C’è una prima indicazione. Un segnale che potrebbe aiutare gli investigatori a fare piena luce sull’agguato dello scorso pomeriggio a Ponticelli contro Luigi De Micco (ritenuto dagli inquirenti l’attuale reggente dei ‘Bodo’,) e Antonio Autore. 23enne già noto alle forze dell’ordine e personaggio molto vicino proprio a Luigi De Micco. Gli agenti di polizia del locale commissariato – come riporta Cronache di Napoli – hanno individuato l’auto utilizzata dai killer: si tratta di una Fiat Bravo, vecchio modello, di colore bianco. La vettura, con a bordo due persone con i vola coperti da caschi integrali, è arrivata in via Cupa Molisso – roccaforte del clan De Micco – a tutta velocità. Uno dei due sicari ha estratto una pistola ed ha esploso 15 colpi in rapida successione contro Luigi De Micco e Antonio Autore, colpendoli, però, in punti non vitali. Il primo è stato centrato ad un fianco, il secondo alla schiena.
Una circostanza sostengono gli inquirenti – che spiega come i due avessero capito di essere finiti nel mirino dei killer. Al momento della vettura non c’è traccia ma la prima ipotesi è che si tratti di un’utilitaria rubata – verosimilmente – nell’area a nord di Napoli. Inizia ad essere più chiaro anche il movente dell’agguato. Secondo la ricostruzione fornita dagli inquirenti, l’attacco subito da Luigi Bodo – nel rione dove si sente più al sicuro sarebbe riconducibile ad una lite avvenuta qualche tempo fa con un pregiudicato – scarcerato da circa un anno – che avrebbe iniziato ad estendere il proprio controllo nelle zone di Pomigliano d’Arco, Casalnuovo e Volla.
Non è escluso, al momento, un collegamento con la sparatoria avvenuta il 2 novembre in via Cristoforo Colombo a Volla e la sera dopo a Giugliano. Nel primo caso i killer – a bordo di una Ford C-Max hanno esploso 10 colpi di pistola contro una Panda bianca, tuttavia senza riuscire a centrare il bersaglio. A Giugliano, invece, è rimasto gravemente ferito un uomo indicato nelle informative dell’Antimafia come soggetto “molto vicino al nuovo ras di Pomigliano e Casalnuovo”. L’uomo – secondo gli investigatori – avrebbe dovuto partecipare ad un incontro chiarificatore dopo l’agguato di Volla.
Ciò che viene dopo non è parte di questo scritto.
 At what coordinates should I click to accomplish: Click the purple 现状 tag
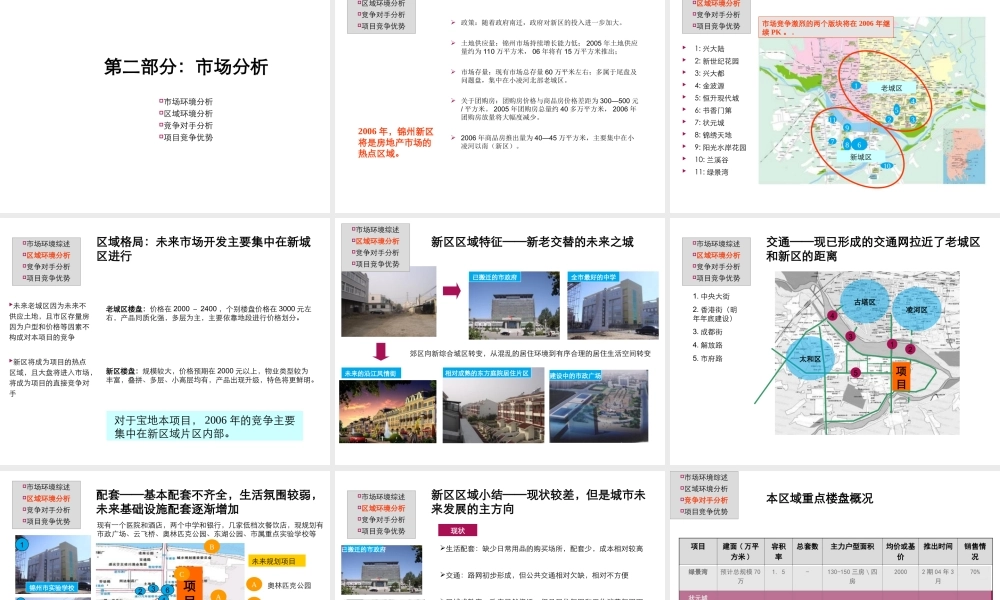(457, 530)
Evidentemente la ‘trattativa’ non è andata a buon fine ed è stato ferito con un proiettile all’emitorace destro esploso da distanza ravvicinata. La sparatoria di Ponticelli potrebbe essere una ‘risposta’ ai due raid dei giorni scorsi. Naturalmente si tratta solo di una delle piste battute in queste ore dagli investigatori. L’intera area di via Cupa Molisso è stata letteralmente blindata da carabinieri e polizia. Il rischio di una nuova ondata di violenza nella zona di Napoli Est è elevato.